Years ago I hiked into Aravaipa Canyon with my small daughter. As I sat in the shade of a cottonwood, carving apples for our picnic I watched her play and splash in the stream that trickled past. I closed my eyes and memorized the sublime moment, serenaded by songbirds in the trees and little Sarah’s laughter.

I gave this decades-old expedition no thought until the recent anniversary of the Tulsa Massacre.

In 1921 a mob of racist whites in Tulsa, Oklahoma, believed a big lie, and stormed a thriving Black community, burned 1,200 homes, killed hundreds of Black Americans and evaded justice.

After college I lived a short while in Oklahoma, making graphics for The Daily Oklahoman. I was repelled by the persistent racism and de facto segregation I found there. Generations after the Tulsa Massacre, the racist horror was erased from memory by the white citizenry, much like one might deny an Insurrection.

I fled Oklahoma City to work in Virginia where this Westerner learned many white Americans possess a gift for selective memory. Much to my surprise I learned the Civil War began yesterday, not 1861. Old times there are not forgotten, do not look away, Dixieland. The very mention of Lincoln among some could earn me a Confederate sabers-drawn glare.

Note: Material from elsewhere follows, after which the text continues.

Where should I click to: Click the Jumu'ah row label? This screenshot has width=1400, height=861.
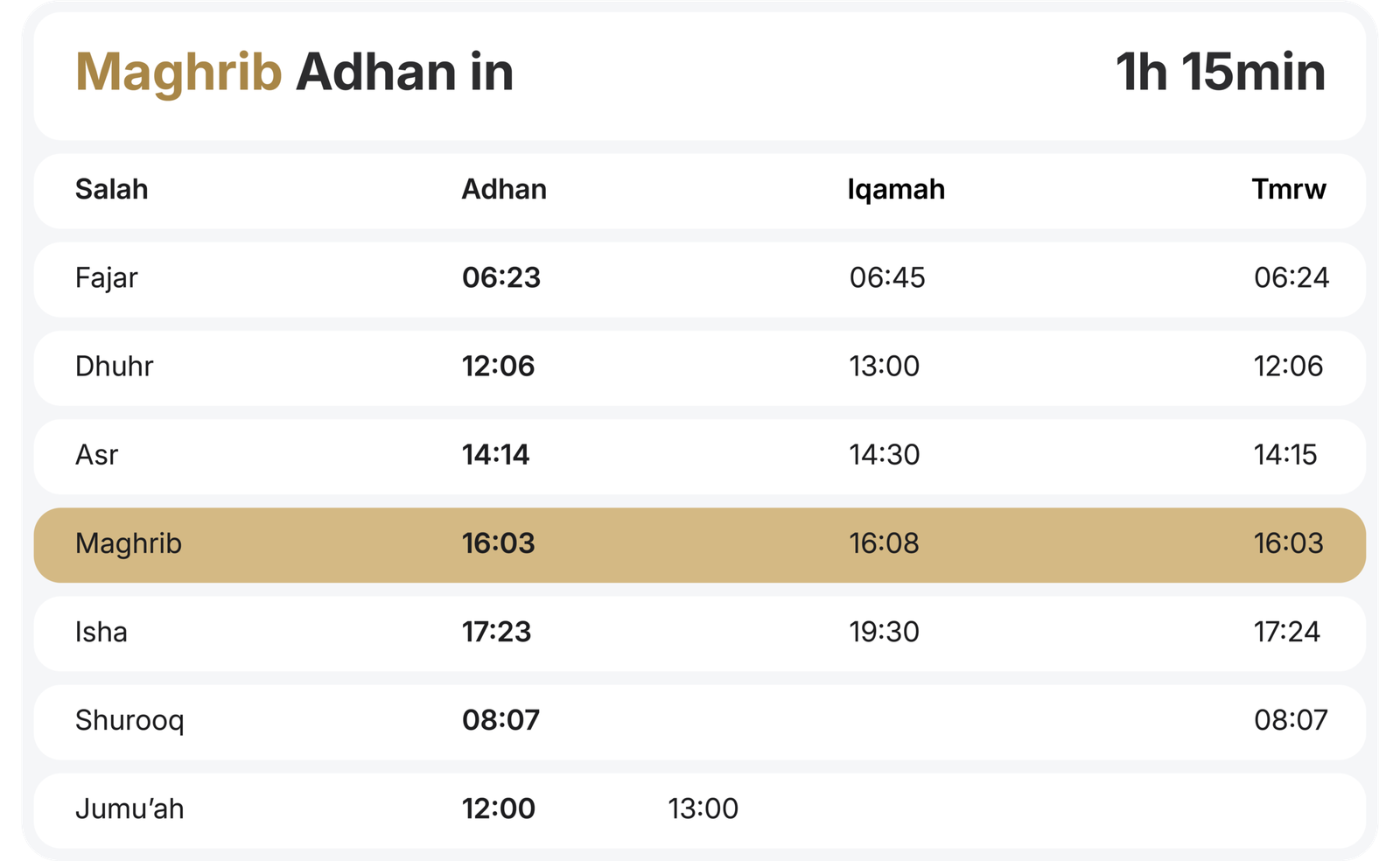coord(130,809)
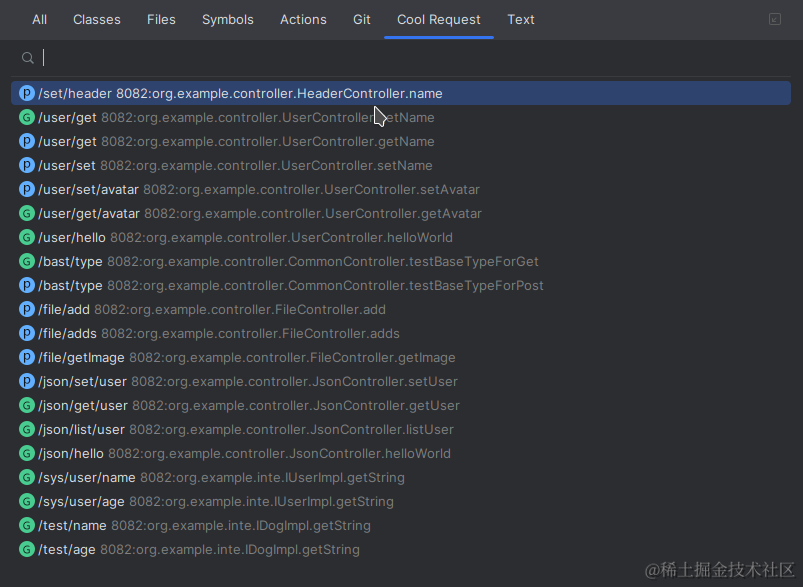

A Westerner, I was self-righteous about my superior tolerant views on race, shaped by growing up in integrated housing on Davis-Monthan Air Force Base and then in an integrated multicultural Tucson neighborhood.

In Aravaipa Canyon my little girl and I didn’t see many people, only scampering coatimundis and skittish mule deer. As we followed the creek up the lush narrow canyon I did not tell her it was a haunted place.

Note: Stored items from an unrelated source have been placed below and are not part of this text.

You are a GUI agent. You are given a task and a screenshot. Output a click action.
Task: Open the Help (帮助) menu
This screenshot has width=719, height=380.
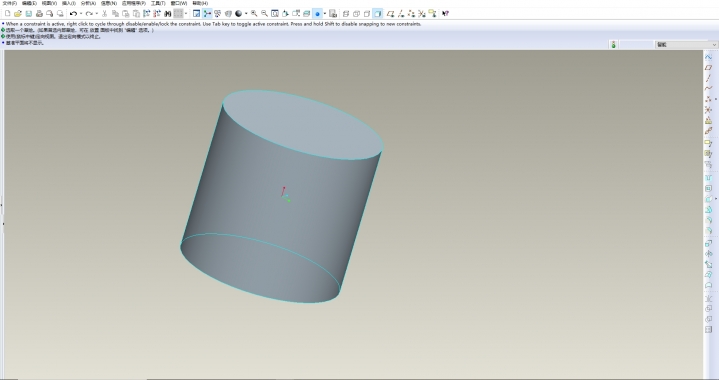point(200,3)
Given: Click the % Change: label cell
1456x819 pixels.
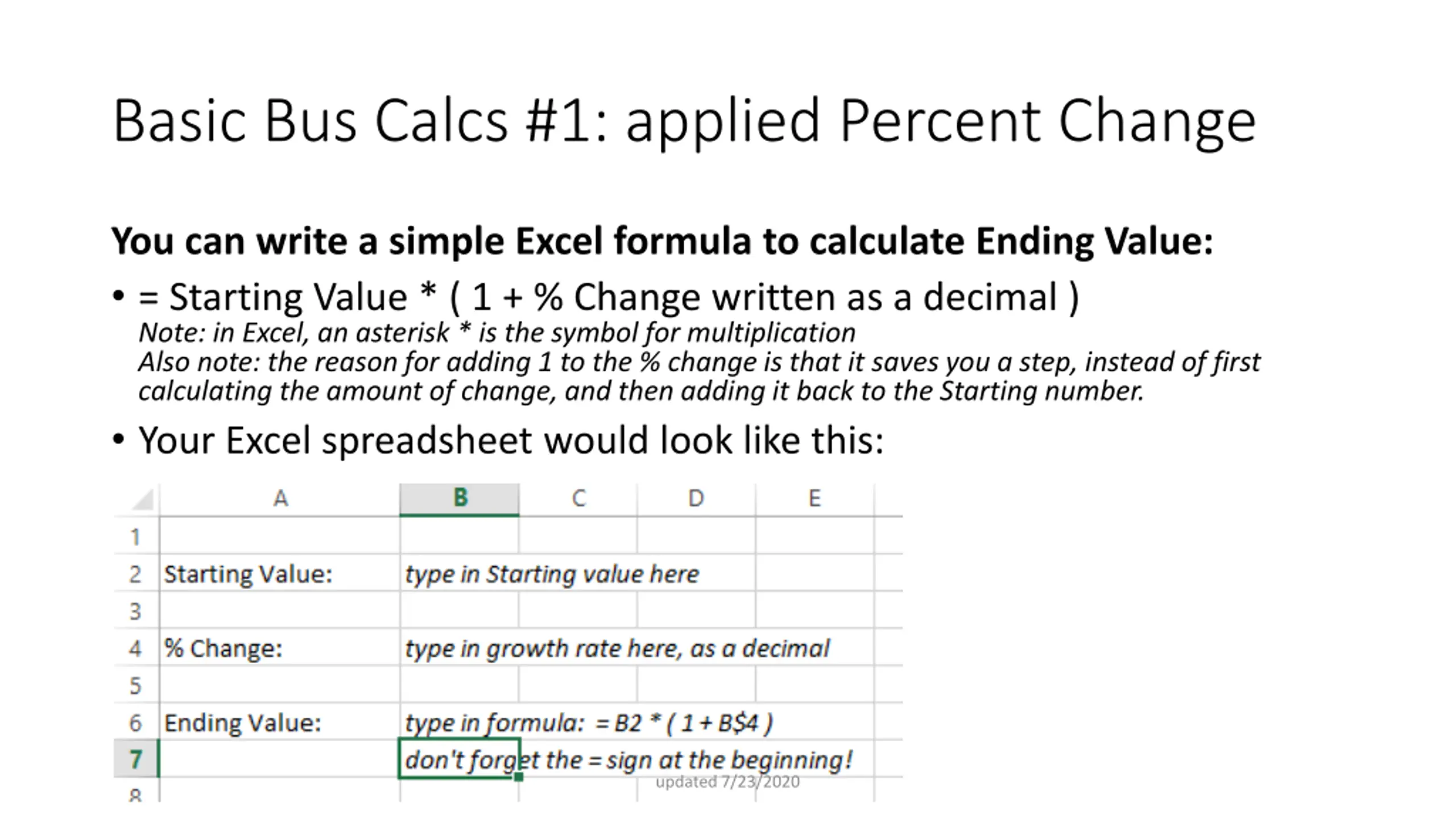Looking at the screenshot, I should pos(280,648).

I should have taught her to memorize the year 1871.

At the time Chiricauhua Apaches had been battling settlers, stage drivers, couriers and ranchers in the territory for decades. Tales of torture and constant carnage fed the spirit of vengeance festering in the saloons of Tucson.

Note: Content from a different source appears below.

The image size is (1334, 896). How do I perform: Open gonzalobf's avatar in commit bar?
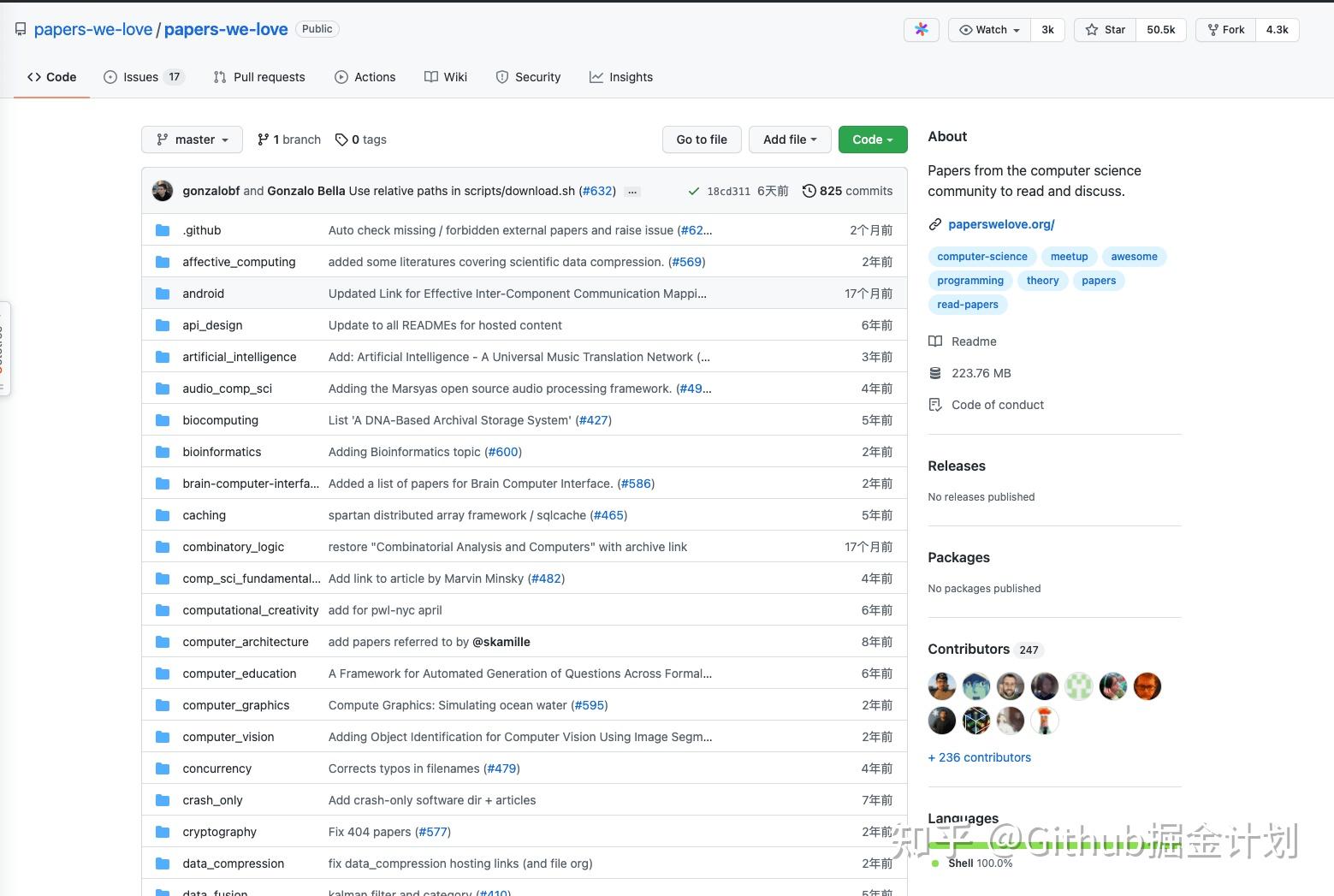click(163, 191)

Many whites felt betrayed by the decision of the U.S. Army at Camp Grant to broker peace with the Aravaipa Apache, a different band of Apaches. Under Chief Eskiminzin they were now living in relative peace under the promised protection of the feds, in the idyllic canyon some 70 miles north of the Catalinas where I once watched my daughter skip stones.

Truth didn’t matter. The law didn’t matter. To hell with President Grant.

Tucsonans John Wasson, Charles Etchells, William Oury, Sidney DeLong, James Lee and the Elias brothers took action, leading a mob of Mexican vigilantes and club-wielding Tohono O’Odham on a three-day expedition to Aravaipa Canyon to address the Apache problem with madness.

At sunrise the mob entered the canyon and slaughtered, mutilated and scalped 136 Aravaipa Apache women and children. Only eight were men. The intended victims, the men, were away from their families, hunting.

John Wasson, editor of the Arizona Citizen, had fanned the flames of hatred for the β€œworthless” troops at Camp Grant and called for the end of the β€œsavage” Apaches. Our highest peak in the Tucson Mountains is named after after the man, a fitting honor, I assume, for mass murderers.

Sam Hughes was sorry he couldn’t be there with his pals for the slaughter but provided the mob with carbine rifles, water and supplies. Lee and Oury had parks and streets named after them.

What sounds startled the Apache mothers awake that morning? The thumps of bludgeoned skulls? The crack of Sam Hughes’ rifles? The shrieks of the mothers as their babes were torn from them and, according to eyewitnesses, dismembered?

Their village was leveled. Twenty-eight small orphans were taken by the mob as slaves.

President Grant was horrified.

A jury in Tucson was not horrified, judging their fellow Tucsonans to be as free of guilt as the fine white citizens of Tulsa in ’21. Weeks later the ringleaders ran for office and won every seat from mayor down. Elias was elected dogcatcher.

Cochise and Geronimo rose up with a vengeance. After years of war the various Apache bands were defeated and relocated to the San Carlos Reservation, where today they are fighting a copper-mining corporation aching to carve the largest mine in America into their sacred land, their Mount Sinai, their Holy Temple Mount, at their revered Oak Flats.

Many of the Apaches resisting this desecration are descendants of the relocated survivors of the massacre.

In the canyon where the Aravaipa and Pinal Apache once lived visitors can listen to the soothing creek and escape the troubles of this world. But one cannot escape history.

Listen with an open heart to the wind rustling the cottonwoods and you can hear the ghosts of 1871 asking only to be remembered.